In particolare, sono state evidenziate le posizioni dure del cancelliere austriaco, Sebastian Kurz, risoluto nel suo «no» ai 500 miliardi di sussidi del Recovery fund, e del primo ministro olandese, Mark Rutte, sul voto all’unanimità sui piani di riforme nazionali.

Vienna e Amsterdam, hanno indicato fonti da Bruxelles, sono contrarie ai 500 miliardi di sovvenzioni, perché non vogliono che si crei «un’Unione dei debiti a lungo termine». Altro grande ostacolo è la questione della condizionalità legata allo stato di diritto, su cui Polonia e Ungheria hanno alzato le barricate. La recente proposta europea lega gli aiuti al rispetto delle regole democratiche e dei valori continentali. Ma Ungheria e Polonia sono sotto procedura dell’Ue proprio per il mancato rispetto dello stato di diritto, e, quindi, non solo chiedono di cambiare la proposta sul tavolo, ma anche di rivedere quell’articolo 7 del Trattato Ue a causa del quale sono finite a rischio sanzioni.

Nel tentativo di rompere le resistenze dei Paesi contrari, il presidente del Consiglio europeo, Charles Michel, ha messo sul tavolo una nuova proposta. Il compromesso prevede un Recovery fund tagliato nella parte sussidi (da 500 a 450), sconti più alti, chiave di distribuzione modificata (60 per cento dei fondi distribuiti in base a pil e disoccupazione degli ultimi 5 anni, e 40 per cento in base al calo della crescita solo dell’ultimo anno), una sorta di “freno di emergenza” sulla governance, con la possibilità per i Paesi di bloccare l’esborso dei fondi e chiedere l’intervento del Consiglio.

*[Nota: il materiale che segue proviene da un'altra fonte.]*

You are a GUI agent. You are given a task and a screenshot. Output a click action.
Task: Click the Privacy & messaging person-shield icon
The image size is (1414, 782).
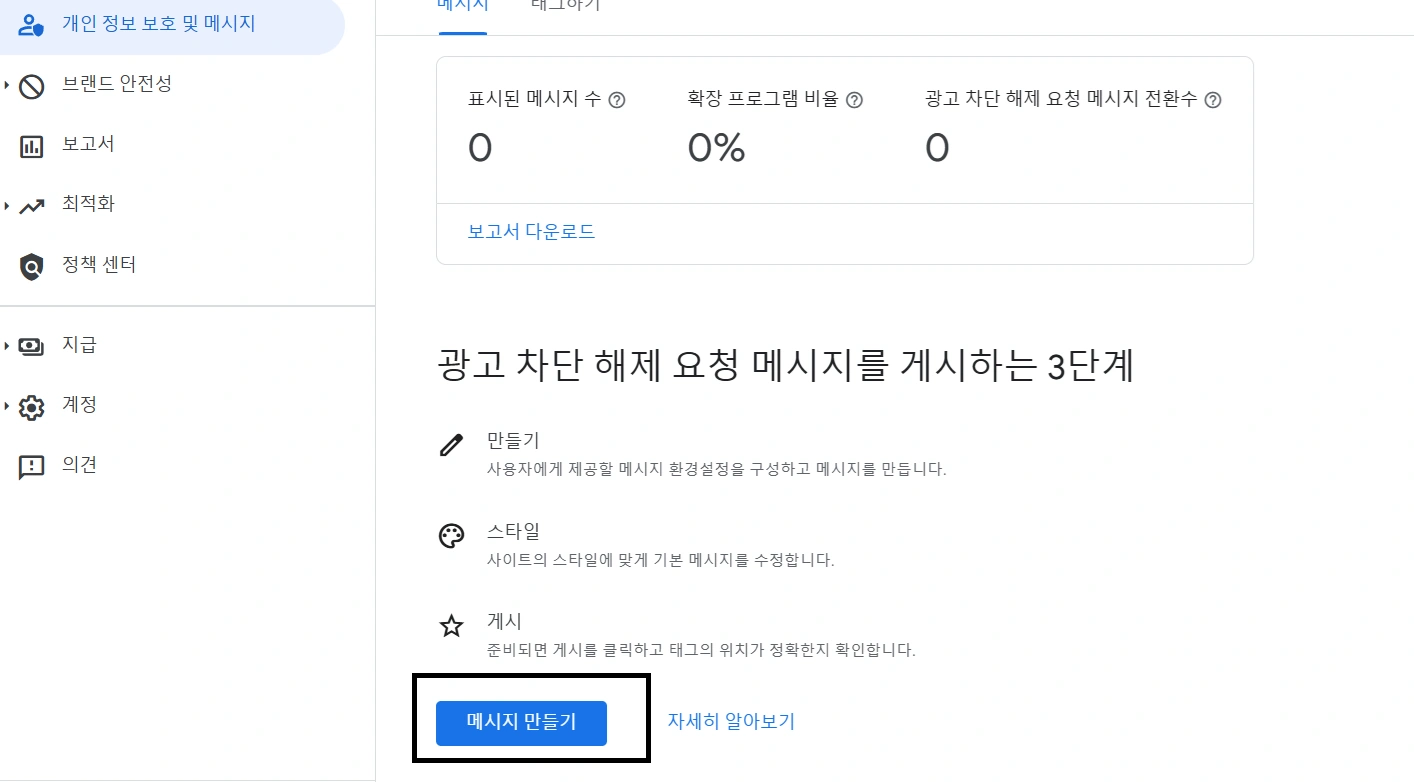32,24
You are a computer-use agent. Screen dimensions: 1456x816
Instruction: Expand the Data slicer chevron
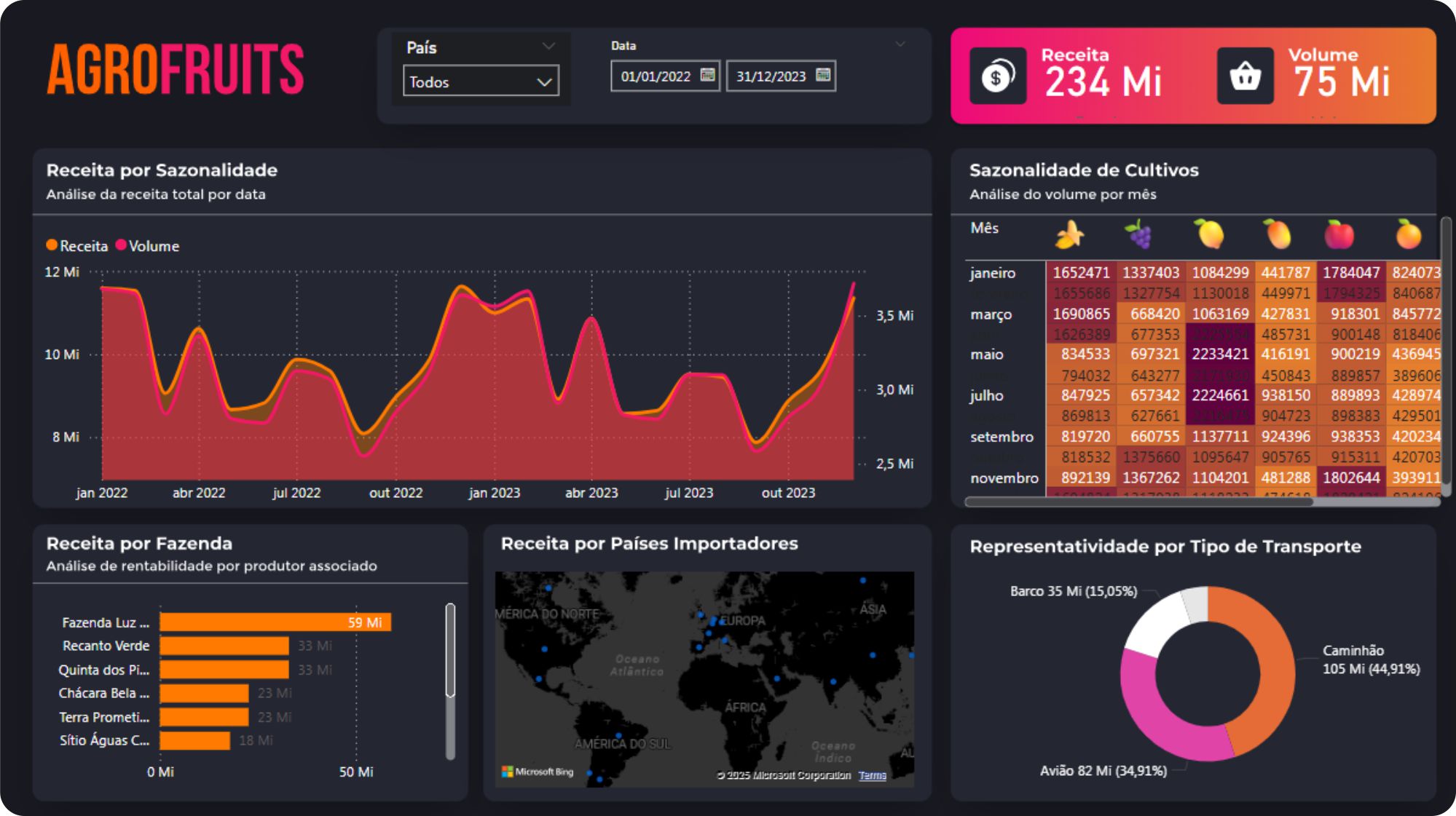pyautogui.click(x=900, y=44)
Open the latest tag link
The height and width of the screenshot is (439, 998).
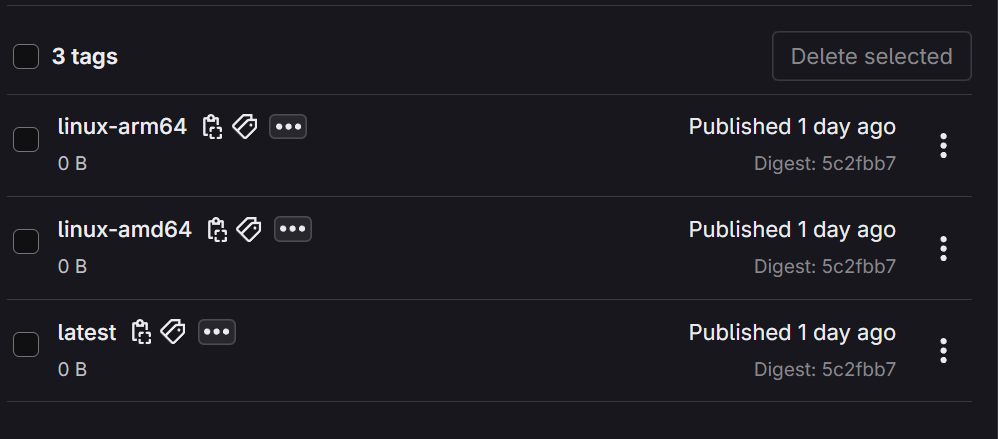point(87,332)
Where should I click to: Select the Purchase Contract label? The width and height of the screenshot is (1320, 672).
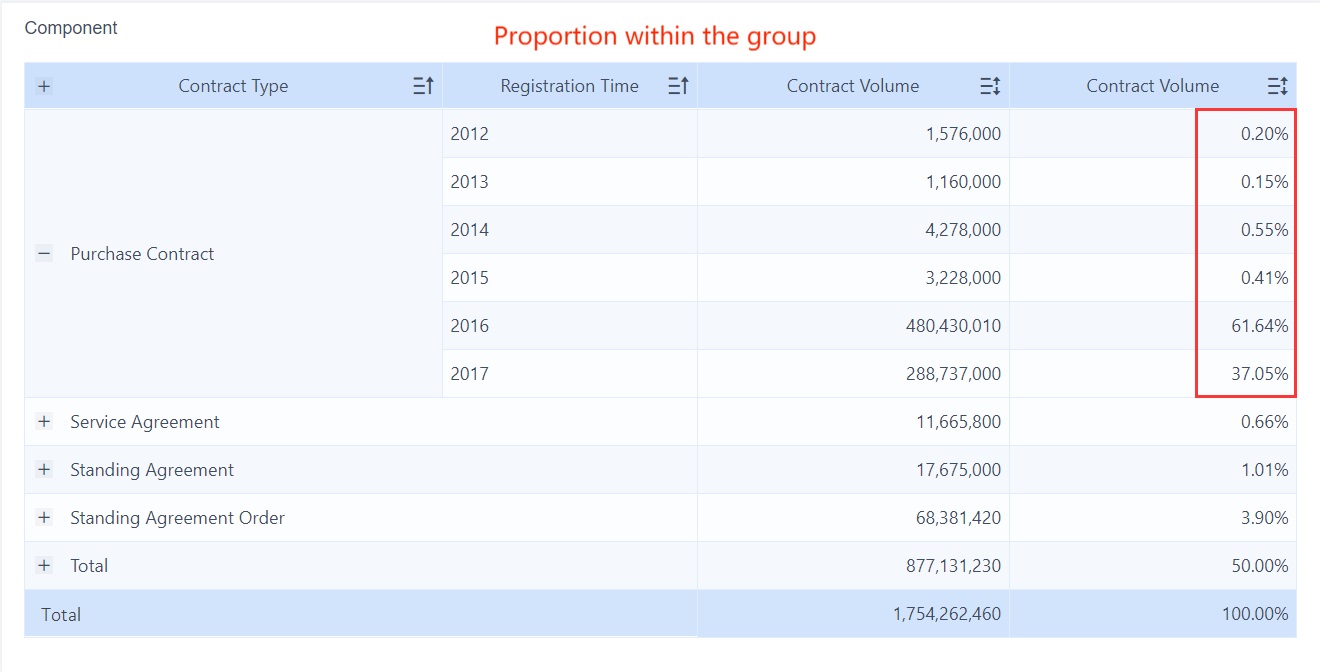141,253
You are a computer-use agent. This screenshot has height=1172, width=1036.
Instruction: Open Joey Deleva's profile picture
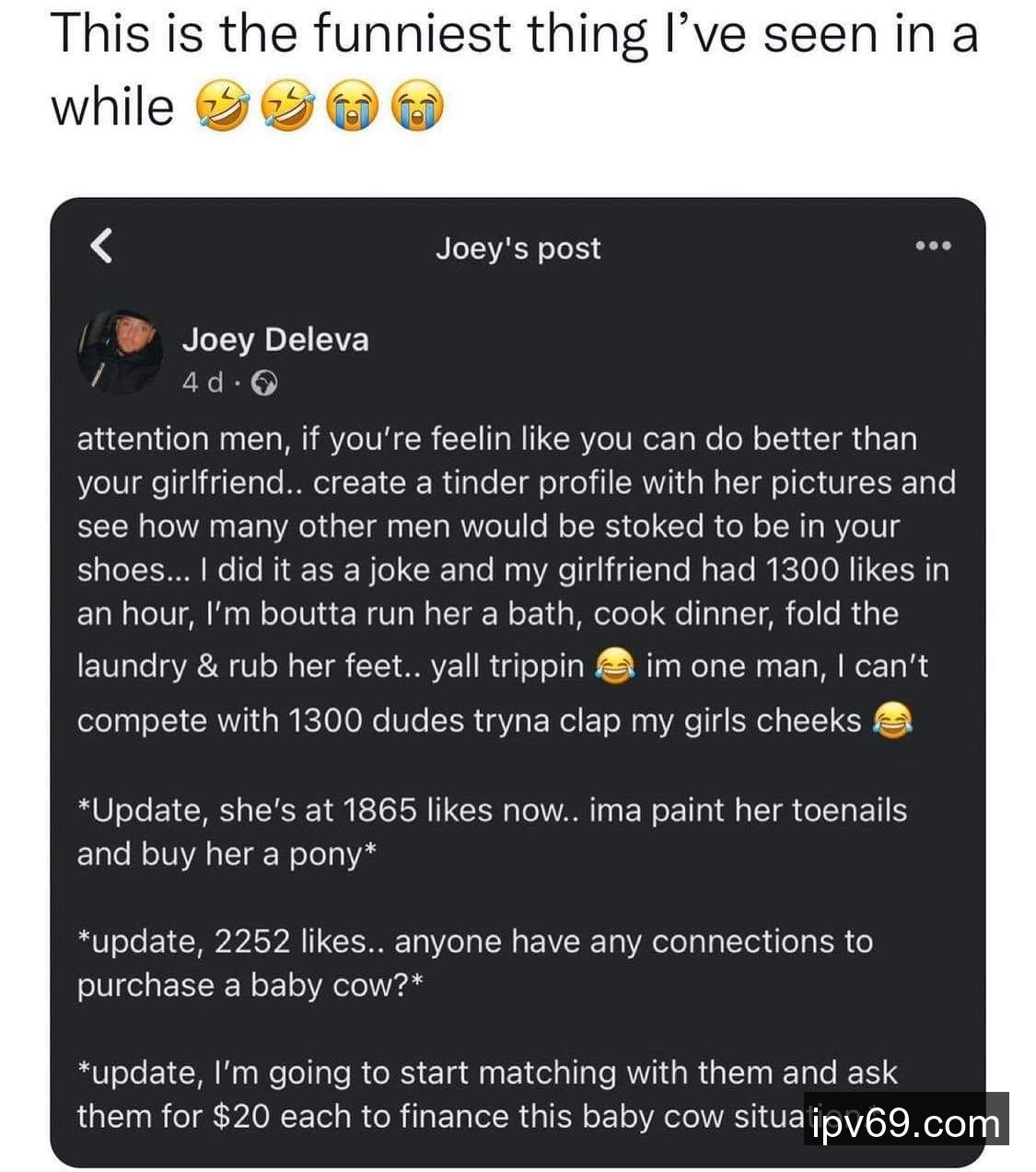click(120, 352)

«Non possiamo permetterci di non avere un accordo», ha dichiarato il presidente del Parlamento europeo, David Sassoli, a conclusione della giornata di ieri. «Qualsiasi rinvio — ha aggiunto nel suo intervento alle plenaria a Bruxelles dei leader dei Ventisette — potrebbe provocare nuove tempeste e mettere in difficoltà l’Europa. Tempeste finanziarie potrebbero abbattersi sulle nostre finanze pubbliche, se non c'è un’Europa che decide».

Prima della ripresa odierna dei lavori, il cancelliere tedesco Merkel, il capo dello Stato francese Macron, il presidente del Consiglio dei ministri italiano Conte, il presidente del Governo spagnolo Sánchez e il primo ministro olandese Rutte si sono riuniti con Michel e con il presidente della Commissione europa Von der Leyen. Il vertice ristretto serve a cercare di avvicinare le posizioni.

Conte ha ribadito il punto di vista di Roma, dicendosi n0n disposto ad accettare regole che ostacolino l’utilizzo dei fondi. L’obiettivo dell’Italia è difendere a oltranza i 750 miliardi previsti dal Recovery fund, dai quali guadagnerebbe 81 miliardi di sovvenzioni a fondo perduto.